Brown, Novak & Napier sounds like a plausible name for a law firm; actually it is a winning combination at Stanford. Inspired by Presbyterian The ologian Robert McAfee Brown and Roman Catholic Philosopher Michael Novak, religion has become one of Stanford’s most adventurous intellectual disciplines, and Dean of the Chapel B. Davie Napier has turned the once staid services at the pseudo-Roman esque Memorial Church into a continuing experiment in worship. The result is an enlightening case study of how Christianity on a secular campus can be imaginatively brought to life.

Going Beyond a Charter. Academically, the renaissance of religion at Stanford began in 1962, when Theologian Brown was hired away from Manhattan’s Union Theological Seminary as professor of religion. Guided by a 19th century charter that forbade any sectarian instruction in doctrine, the university did not even have a lecturer in religion until 1951. Now the religion teaching staff, operating within the humanities division, consists of four men:

Brown; Biblical Scholar Edwin Good; Novak, a onetime seminarian in Rome who studied for his doctorate at Harvard; and Church Historian William Clebsch, formerly of Texas’ Episcopal Theological Seminary of the Southwest.

Students cannot major in religion and must take the subject as an elective—but the courses are highly popular nonetheless. The Stanford emphasis is strongly contemporary. Brown teaches one course on modern theology on the work of Barth, Tillich, Bultmann and Reinhold Niebuhr, another on Christian ethics that ranges from sexual problems-to political responsibility. Novak traces the development of 20th century Catholic theology and literature, has gained his greatest student following with a course that explores the practical consequences of commitments to faith and atheism.

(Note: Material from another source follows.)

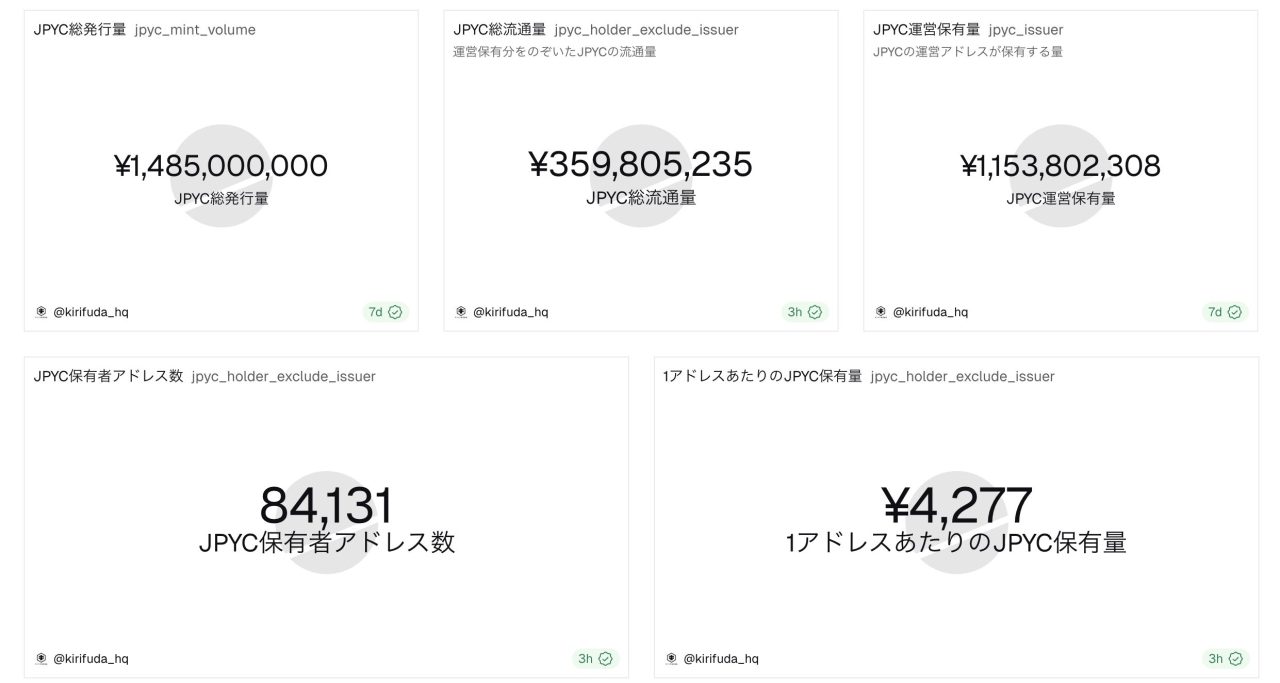Click the check icon in JPYC運営保有量 panel
Screen dimensions: 1280x683
tap(1235, 312)
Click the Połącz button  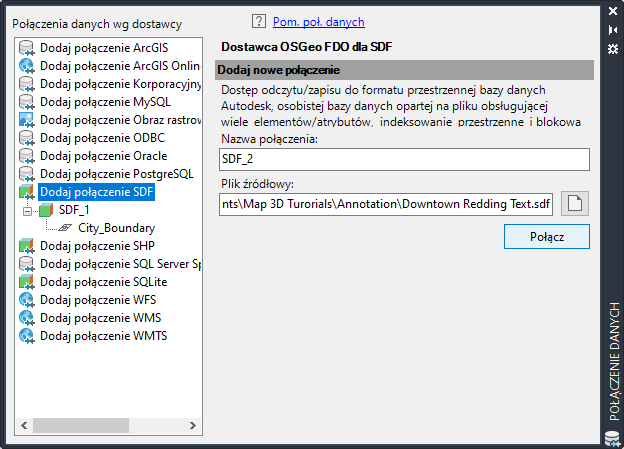pos(546,237)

Liturgy from Africa. This fall, the revival of religion as a discipline has been supplemented by the spiritual experiments at Memorial Church fostered by Dean Napier, a Congregational minister who formerly taught Old Testament at Yale. He has inaugurated an ecumenical Sunday Communion based on an Anglican liturgy developed for use in Africa that provides for considerable congregational participation. Utilizing student creativity, Napier presents jazz and folk-song services with banjo and guitar accompaniment, for Christmas will put on a medieval Christian drama performed by freshmen students in the English department.

Although Napier’s chapel and academic religion at Stanford are independent, the revitalization of both has begun to have a synergistic effect: students of religion have felt compelled to express their new concern about faith in worship, while students inspired by worship plan to enroll in religion courses. Concludes Brown: “Faith and learning can exist in partnership with each other: they need not be antithetical.”